The British Columbia Centre was a development proposal slated to be completed by 1975. At 208 metres (682 feet) it would have been the tallest skyscraper in the city (and taller than the Living Shangri-La, which currently holds the record). With the defeat of W.A.C. Bennett's Social Credit government in 1972, the plan was scrapped just as the construction phase was about to begin. The New Democrat government of Dave Barrett responded to fears of the dark shadow that the building would cast downtown, and commissioned a redesign from another architectural firm, Arthur Erickson Architects. The reconceptualization Erickson came up with was of a skyscraper laid on its side, the "B.C. Centre on its back." Erickson biographer Nicholas Olsberg describes the design as follows: Arthur came in and said 'This won't be a corporate monument. Let's turn it on its side and let people walk all over it.' And he anchored it in such a way with the courts " the law " at one end and the museum " the arts " at the other. The foundations of society. And underneath it all, the government offices quietly supporting their people. It's almost a spiritual progression.

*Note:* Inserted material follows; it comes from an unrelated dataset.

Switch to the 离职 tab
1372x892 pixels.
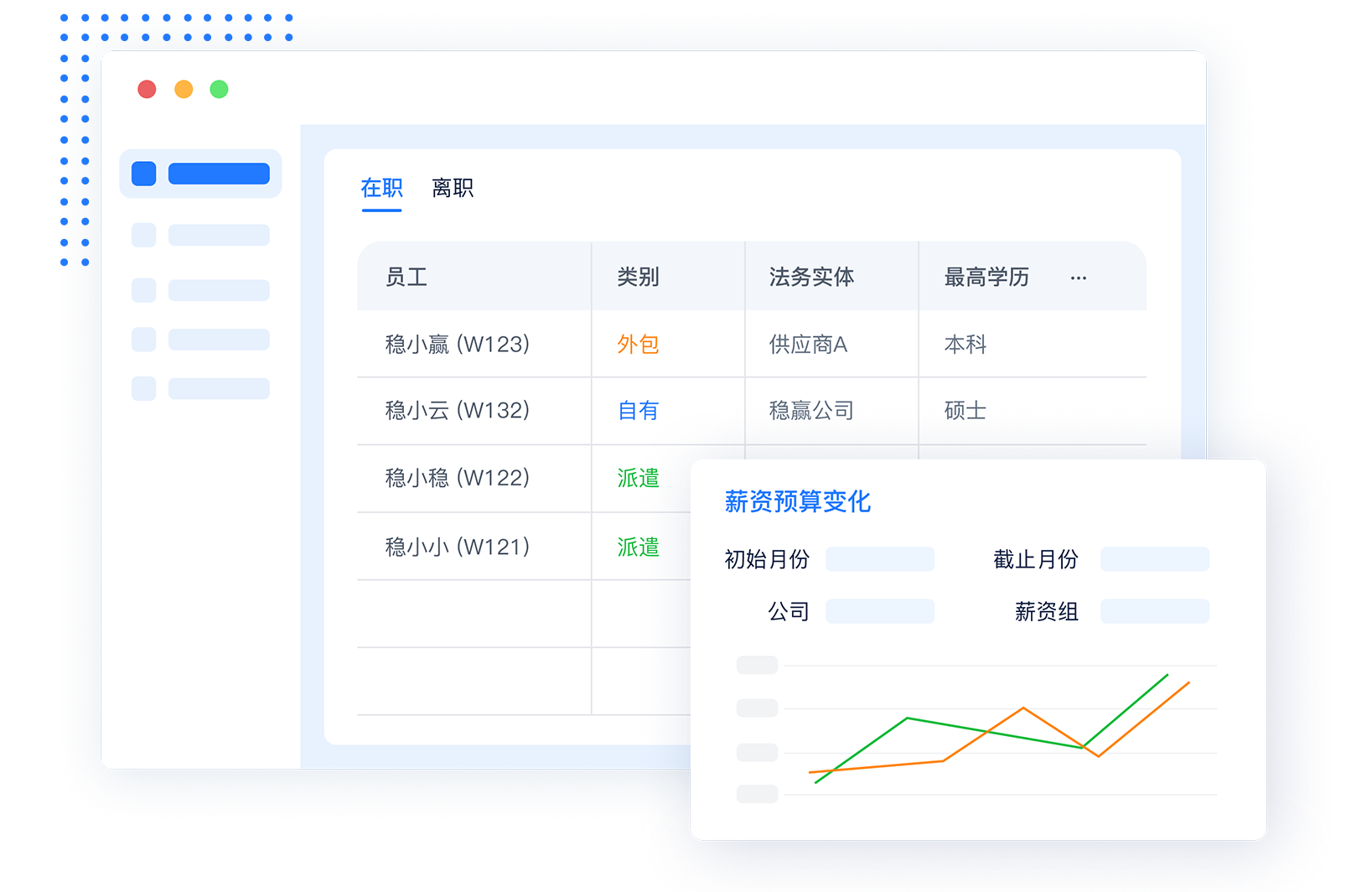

The new development was completed between 1979 and 1983, encompassing three city blocks and housing 1,300,000 square feet (121,000 m 2) of space. The main component is the glass-covered Provincial Law Courts. It houses 35 courtrooms and is 42 metres (139 feet) in height. The glass roof is 420 by 115 feet (130 by 35 m) and is supported by a steel space frame structure, covering approximately 50,000 square feet (4,600 m 2) of public space. Three cascading waterfalls throughout the complex provide natural air conditioning with 850,000 gallons of water. An outdoor skating rink can be found in a lower level that extends below Robson Street and connects on the other side to the Vancouver Art Gallery, which was renovated as part of the project. The University of British Columbia's downtown satellite campus, UBC Robson Square, is also housed in the lower level, along with restaurants. Typical of Erickson's designs, Robson Square is constructed primarily out of grey concrete, but softened by its environmental design. In addition to the water features are trees and numerous other plantings as well as gradually inclining stairs with integrated ramps. The open design allows for relatively unobstructed natural light and fresh air, and the waterfall divert from the noise of downtown traffic. Landscaping on the project was designed by Cornelia Oberlander. The complex was completed in three stages at a cost of $139 million. The provincial government offices were finished first in 1978, the Law Courts the following year, and the renovation of the old provincial court building into the new Vancouver Art Gallery was completed in 1983, a decade after the design was completed. As of November 23, 2009, Robson Square has been reopened following a multi million dollar reconstruction project. Its reopening can be directly attributed to the 2010 Olympic Winter Games in Vancouver and Whistler. Robson Square is the only public outdoor skating rink in Vancouver. It is free to use.

Tenants have complained about problems with leaks in the building. British Columbia Buildings Corporation had also discontinued icing the rink in the winter time, claiming that $250,000 was needed for re-piping and that the $50,000 required to ice and operate the rink for three months was too much money for a luxury item. The rink area is still used in the milder months for Ballroom & Salsa dancing, and various other activities. As noted above, the skating rink is now operating again; admission is free and rentals are $3.00.